Cabe lembrar, que, antes mesmo do advento da Lei 8906/94 (EOAB), o Tribunal Regional Federal da Primeira Região já proclamara a legitimidade do advogado para recorrer em seu próprio nome da decisão que homologa o cálculo de seus honorários (AI 90.01.02668-0/MG, rel. Juiz Tourinho Neto, DJ 10.12.90, p. 29861).
O critério perfilhado pela CNI reproduz o que foi sustentado pelo então presidente José Sarney nas razões do veto ao Projeto de Lei 161/85, que dispunha sobre o salário mínimo do advogado, em cujas razões ficou consignado: “A condenação ao pagamento visa ressarcir a parte das despesas que teve de realizar para ver reconhecido o seu direito. Tem natureza compensatória, indenizatória”.
O equívoco cometido pelo autor do veto é desculpável por não se tratar de pessoa que esteja atualizada com o direito processual ou trabalhista.

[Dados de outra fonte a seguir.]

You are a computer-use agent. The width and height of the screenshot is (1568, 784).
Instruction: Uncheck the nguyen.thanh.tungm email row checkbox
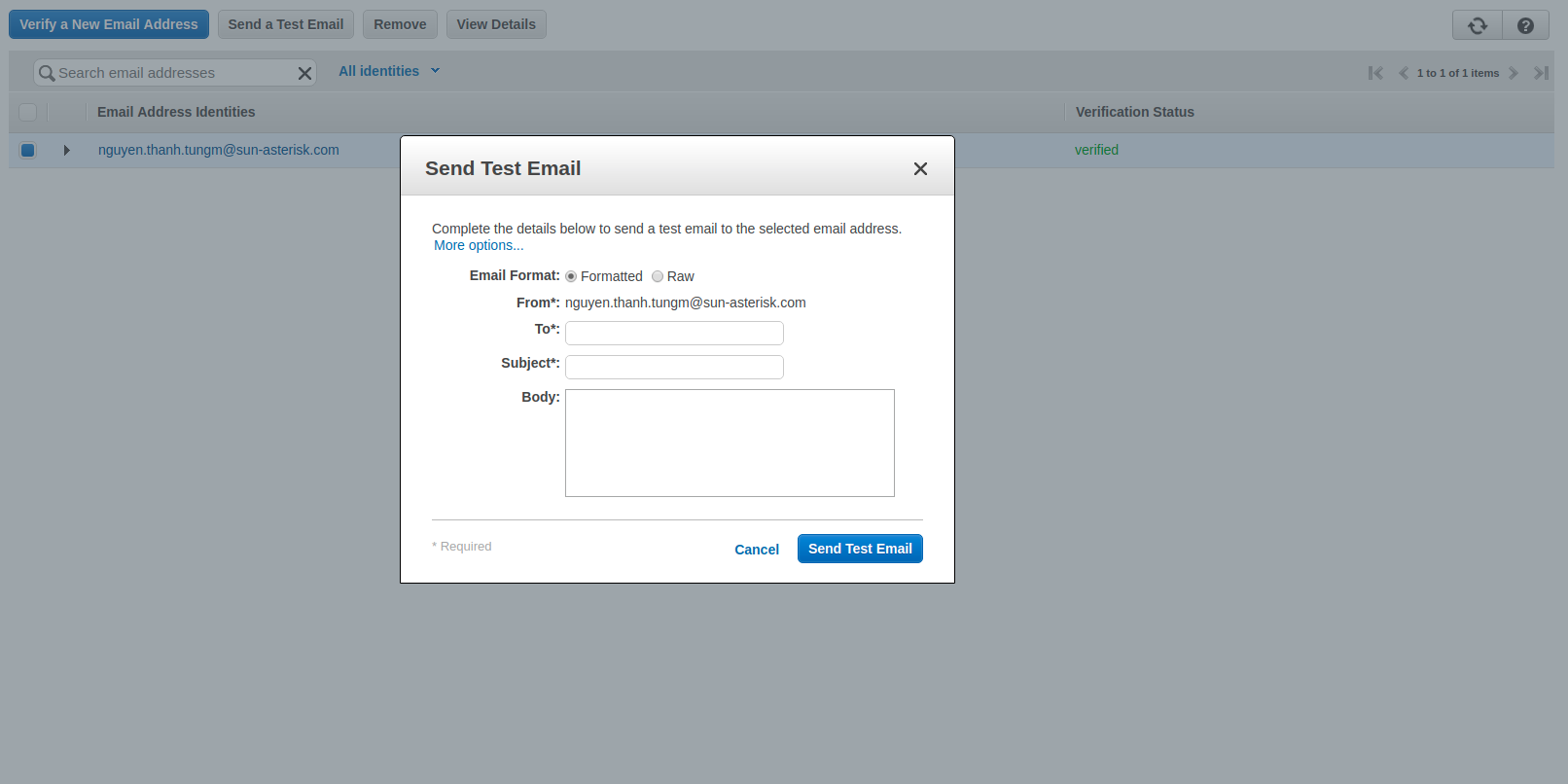[x=28, y=150]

Ao contrário do que doutrina e jurisprudência têm sustentado, na atualidade: “Honorários de sucumbência, incluindo os vindos por qualquer forma de sentença, constitui crédito e direito originário do advogado, do Poder Público ou da empresa, valendo como hipótese de expropriação, sem justa causa, qualquer lei ou ato que determine em contrário” (Luiz Ricardo Gomes Aranha, cit. RT 633/241).
Qualquer outra consideração destinada ao reconhecimento do direito à sucumbência, pelo advogado contratado ou assalariado, torna-se ociosa, tal a autoridade dos precedentes coletados nesta resposta".